The economic analysis will comprise both ‘within-study’ and ‘model-based’ analyses. The ‘within-study’ analysis will be carried out to determine the cost-effectiveness of all three trial-mandated interventions on the basis of the patient-level data obtained during the study period.

Costs will take into account the use of NHS resources related to the primary interventions and any secondary procedures, readmissions, SAEs, hospital stays, day-case admissions, outpatient visits, and appointments with general practitioners and nurses. Changes in health-related QoL and QALYs will be calculated according to patients’ responses to the EQ-5D-5L instrument. Results of the analysis will be presented in terms of cost per year of AFS and cost per additional QALY gained. In line with existing recommendations, the base-case analysis will adopt a health care system (payer’s) perspective by considering costs incurred by the NHS and Personal Social Services [20].

The model-based analysis will be conducted to extend the within-study evaluation by considering costs and benefits likely to accrue beyond the study follow-up period. This will be based on a decision analytic model which will be built to serve as a framework for quantifying long-term costs and outcomes.

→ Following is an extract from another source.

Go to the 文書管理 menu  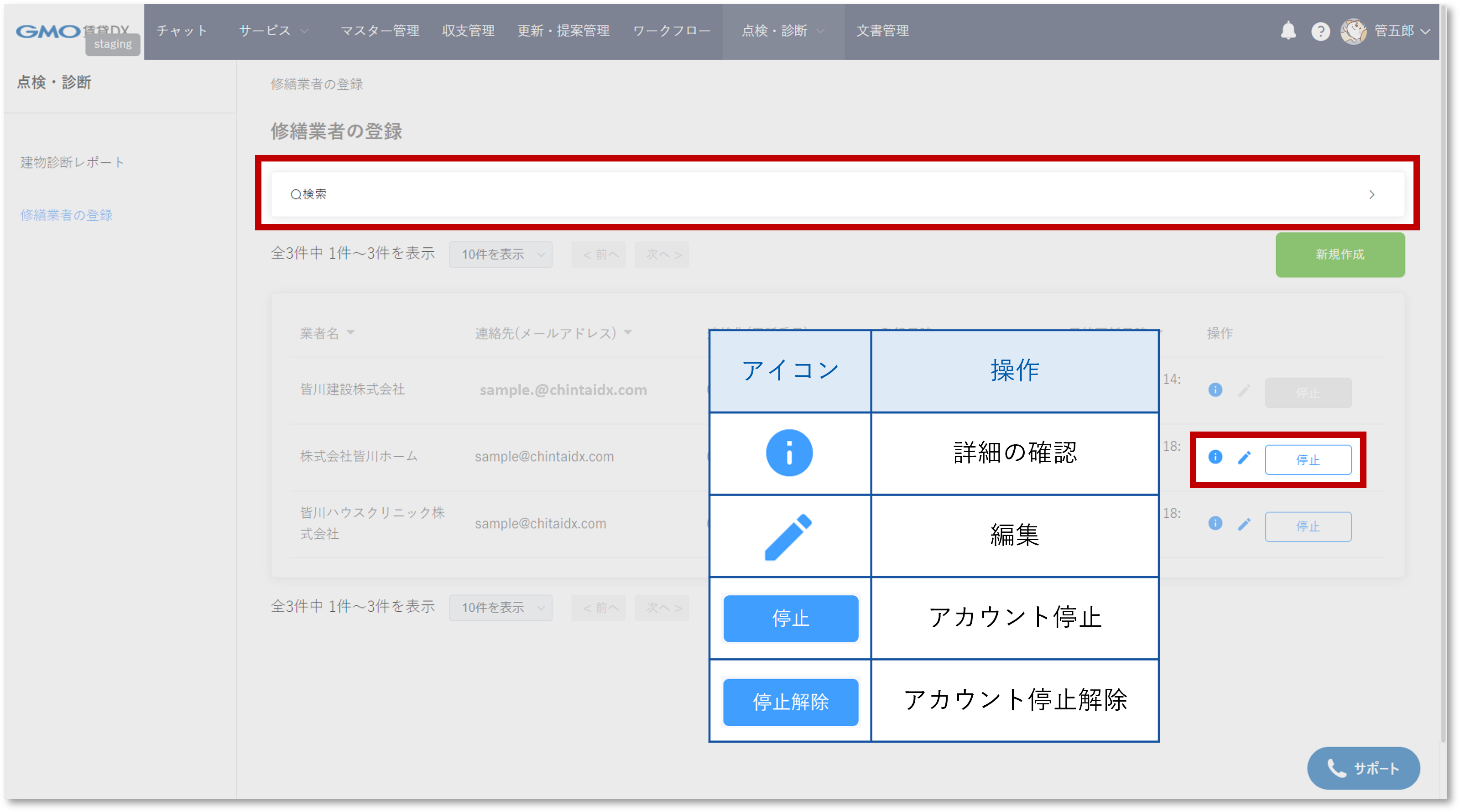click(882, 31)
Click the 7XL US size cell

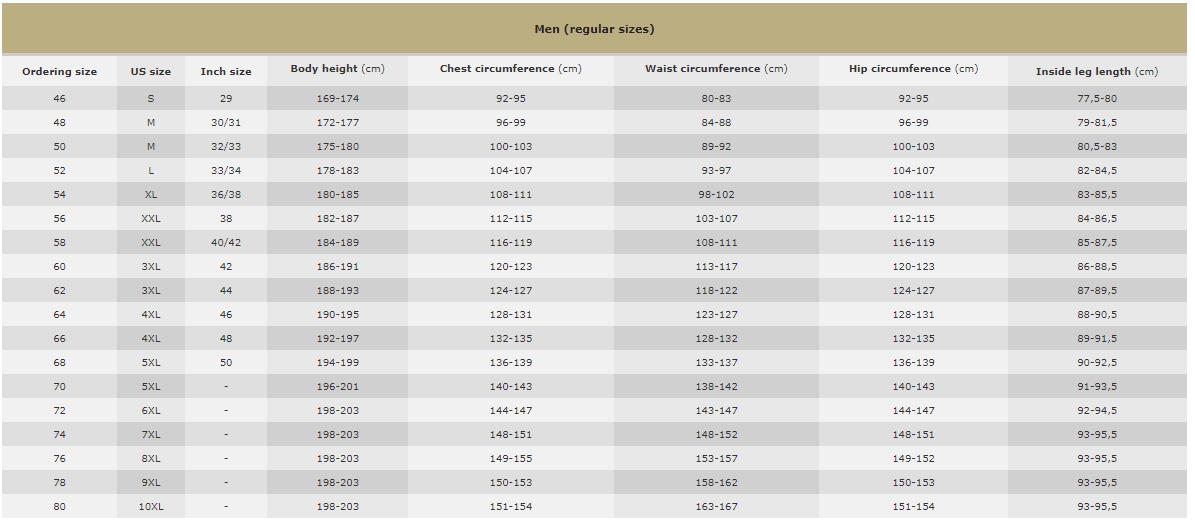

The chief investigator will coordinate dissemination of data from BASIL-3. All publications and presentations, including abstracts, relating to the main trial will be authorised by the BASIL-3 TMG. The results of the analyses will be published in the name of the BASIL-3 Collaborative Group in peer-reviewed journals (provided that this does not conflict with the journal’s policy). All contributors to the trial will be listed, with their contribution identified. Trial participants will be sent a summary of the final results of the trial which will contain a reference to the full papers. All applications from groups wanting to use BASIL-3 data to undertake original analyses will be submitted to the TMG for consideration before release. To safeguard the scientific integrity of BASIL-3, trial data will not be presented in public before the main results are published without the prior consent of the TMG.

At the time of writing, the BASIL-3 trial was halfway through the study’s pilot phase with 15 clinical centres open to recruitment and over 50 participants randomised.